Şimdi, Sayın Bakanım, tabii, özelleştirme konusu gündeme gelince bazı konuları yeniden sizlerle paylaşmakta yarar görüyorum. Geçen yıl size sorduğum bir soru önergesine cevaben, 17/6/2010 tarih ve 5308 sayılı yazıyla Türk Şekere kayıtlı tüm şeker fabrikalarımızın toplam arazisinin 52 milyon 886 bin 693 metrekare, yani yaklaşık 53 bin dönüm olduğunu söylemişsiniz. Ha, bunlar arazi ama şehirlerin merkezinde kalmış arsalar artık. Pancar kotasının 10 milyon 350 bin ton, şeker üretiminin 1 milyon 370 bin ton, toplam çalışanın da 17.317 kişi, doğrudan, memur, daimî işçi ve geçici olmak üzere? Bu ne demektir? Size verdiğimiz bu yetkiyle, bütçede bu maddede aldığınız yetkiyle özelleştirmek istediğiniz şeker fabrikalarını özelleştirmeniz hâlinde doğrudan 20 bin dolayında yeni mağdur kitlesi yaratacaksınız demektir. Alın size yeni bir 4/C, alın size bir deve kuşu! Dolayısıyla, bu konuyu, ne olur, lütfen yeniden değerlendiriniz.
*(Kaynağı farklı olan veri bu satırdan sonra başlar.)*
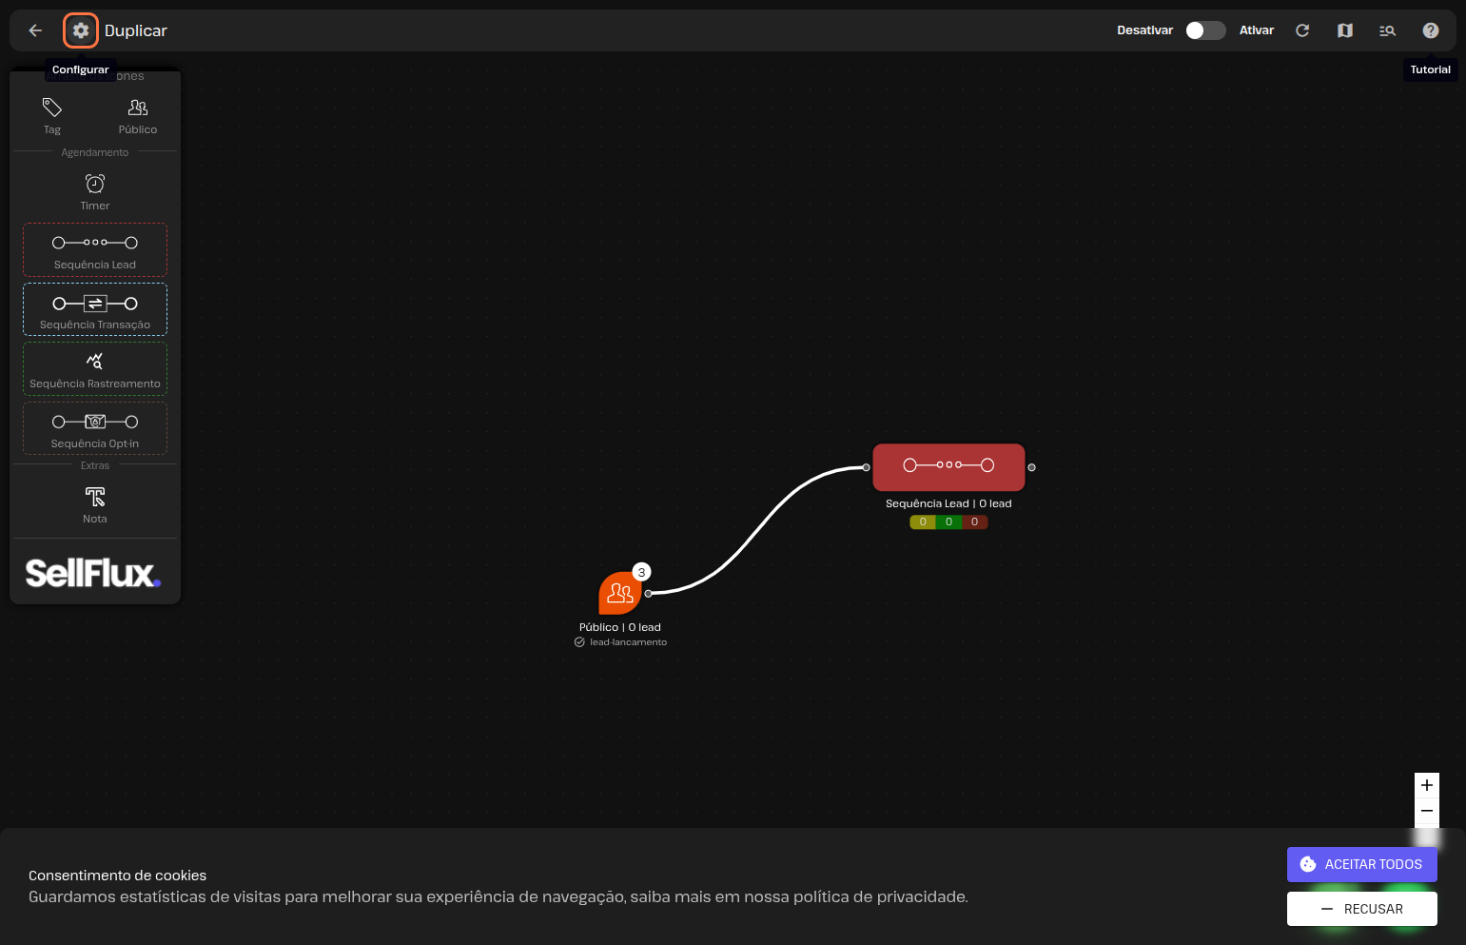
Task: Click ACEITAR TODOS cookies button
Action: [1361, 864]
Sözlerimin bu bölümünde özellikle özelleştirmeler konusunda ve şeker fabrikaları özelleştirmeleri konusunda yaşanmış bir örneği tekrar hatırlatarak bu konuya dikkatinizi çekmek istiyorum. Bu konu Kütahya Şeker Fabrikası, yıl 2003. Haziran ayında yerel mahkemeye o günün resmî avukatı tespit davası açıyor, fabrikanın değerinin ne olduğunu istiyor. Kütahya Sulh Hukuk Mahkemesinin 2003/89 sayılı dosyasında üç farklı tespit komisyonunun elde ettiği değerler toplamı -yaklaşık söylüyorum- 266 trilyon lira o günkü parayla. Bu tarihten yaklaşık bir yıl sonra, Ekim 2004'te söz konusu fabrika 23 milyon 820 bin dolara özelleştiriliyor ve Özelleştirme İdaresi Başkanlığındaki uzmanların tespit ettiği değerden sadece 1.163 dolar fazlasına özelleştiriliyor. Bu rakamı defalarca sordum Sayın Bakana ve o zamanki Bakana, alamadım ama Danıştaydaki dava dosyasından aldım. Yani 266 trilyon liralık bir fabrikanın yüzde 56'sı değerinin yaklaşık onda 1'ine gidiyor ama Özelleştirme İdaresi uzmanlarının oturarak yerlerinden belirlediği ücretin 1.163 dolar üstünde bir parayla veriliyor.

Şimdi -yeni özelleştirmeler böyle olmasın- bu da yetmiyor, özelleştirme devir teslim işlemleri bittikten sonra aradan yaklaşık bir yıl geçiyor, 2005 yılı Mayıs ayının 13'üncü günü, söz konusu fabrikanın arazisi içinde bulunan Türkiye Şeker Fabrikaları Anonim Şirketine kayıtlı 113 dönüm arazi, özelleştirmenin ardından, "Burası da özelleştirme kitapçığında geçiyor." diye, yeni sahiplerinin başvurusuyla, tapuda tashih yapılarak iki gün içerisinde alınıyor.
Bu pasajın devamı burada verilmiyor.